Cattle data shows little movement in Canada

Statistics Canada reports 11.5 million cattle, down 1.1 percent from last year; fewer breeding stock were retained

Canadian livestock numbers remain in a holding pattern with little or no growth.

Statistics Canada reported 11.5 million cattle, down 1.1 percent from last year. Less breeding stock was retained with more heifers and cows going for slaughter.

“We slaughtered and exported a lot of cows, so we knew we were going to be down,” said Brian Perillat of Canfax.

There are 3.7 million beef cows. Numbers were driven down by increased cow slaughter in the latter half of the year.

Feeder heifer numbers were up 1.2 percent but steer inventory dropped by 3.4 percent.

The hog inventory is also down one percent, the first decrease in six years. The breeding herd is at 1.2 million sows and gilts. The total pig crop was 14 million head, down 1.7 percent.

Exports were also down four percent compared to 2017.

In total, Canada exported 2.6 million live hogs, down more than four percent from last year. Feeder pig prices have been lower in the U.S. market, which discouraged more Canadian exports. However slaughter hog exports to the U.S. were up slightly.

Hog slaughter is also down slightly in Canada.

Canadian sheep inventories rose two percent, the second consecutive year of growth. There are 523,000 ewes, and replacement females are being kept to grow the national flock. Market lamb numbers also increased by two percent, but lamb prices showed a decline when compared with 2017.

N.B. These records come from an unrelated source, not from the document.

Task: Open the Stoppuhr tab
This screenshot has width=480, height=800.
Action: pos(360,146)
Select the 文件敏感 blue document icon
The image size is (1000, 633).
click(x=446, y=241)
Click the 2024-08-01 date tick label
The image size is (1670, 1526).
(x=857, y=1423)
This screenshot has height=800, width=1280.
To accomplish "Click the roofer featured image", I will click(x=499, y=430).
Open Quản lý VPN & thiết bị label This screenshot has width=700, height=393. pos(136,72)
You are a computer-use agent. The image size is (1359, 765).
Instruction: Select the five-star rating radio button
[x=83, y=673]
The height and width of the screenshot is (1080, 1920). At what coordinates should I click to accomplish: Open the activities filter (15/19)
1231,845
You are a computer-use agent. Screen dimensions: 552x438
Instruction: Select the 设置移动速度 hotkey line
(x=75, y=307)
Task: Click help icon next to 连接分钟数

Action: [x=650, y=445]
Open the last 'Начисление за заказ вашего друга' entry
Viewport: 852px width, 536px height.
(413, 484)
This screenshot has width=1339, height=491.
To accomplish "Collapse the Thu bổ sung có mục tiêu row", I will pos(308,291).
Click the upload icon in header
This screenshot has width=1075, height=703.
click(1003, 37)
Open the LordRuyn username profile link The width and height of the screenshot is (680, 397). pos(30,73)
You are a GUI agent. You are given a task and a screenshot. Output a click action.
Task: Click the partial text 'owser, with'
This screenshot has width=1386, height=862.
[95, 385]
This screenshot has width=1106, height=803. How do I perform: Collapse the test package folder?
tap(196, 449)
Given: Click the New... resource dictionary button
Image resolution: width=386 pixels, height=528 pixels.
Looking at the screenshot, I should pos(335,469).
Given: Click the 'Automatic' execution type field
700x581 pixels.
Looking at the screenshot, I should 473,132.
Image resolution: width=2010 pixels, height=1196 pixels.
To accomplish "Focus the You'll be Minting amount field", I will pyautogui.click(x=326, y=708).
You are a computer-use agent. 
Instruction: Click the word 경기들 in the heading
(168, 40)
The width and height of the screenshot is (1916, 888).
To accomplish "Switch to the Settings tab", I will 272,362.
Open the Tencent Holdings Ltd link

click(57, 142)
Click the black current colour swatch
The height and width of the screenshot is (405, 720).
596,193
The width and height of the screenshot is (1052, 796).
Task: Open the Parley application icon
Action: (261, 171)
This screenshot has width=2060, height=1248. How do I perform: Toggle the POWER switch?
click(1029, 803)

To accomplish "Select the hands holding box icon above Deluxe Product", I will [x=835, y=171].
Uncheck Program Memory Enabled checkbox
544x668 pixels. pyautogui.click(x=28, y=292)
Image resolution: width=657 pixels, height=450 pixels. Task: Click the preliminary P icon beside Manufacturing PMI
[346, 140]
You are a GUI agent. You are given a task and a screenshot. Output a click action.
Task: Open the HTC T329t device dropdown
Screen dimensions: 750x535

The U.S. cow herd inventory numbers have also been released. The cow herd is around 31.7 million head, one percent higher than last year. The U.S. cow herd has been in expansion mode, resulting in a larger calf crop. Calf numbers are up by nearly two percent, adding to what could be a record supply of beef that is expected to continue into 2020. The total supply of cattle on feed was estimated at 14.3 million head, up 1.1 percent from last year.

U.S. producers appear to be holding back fewer heifers as replacements but this does not indicate a contraction of the national herd.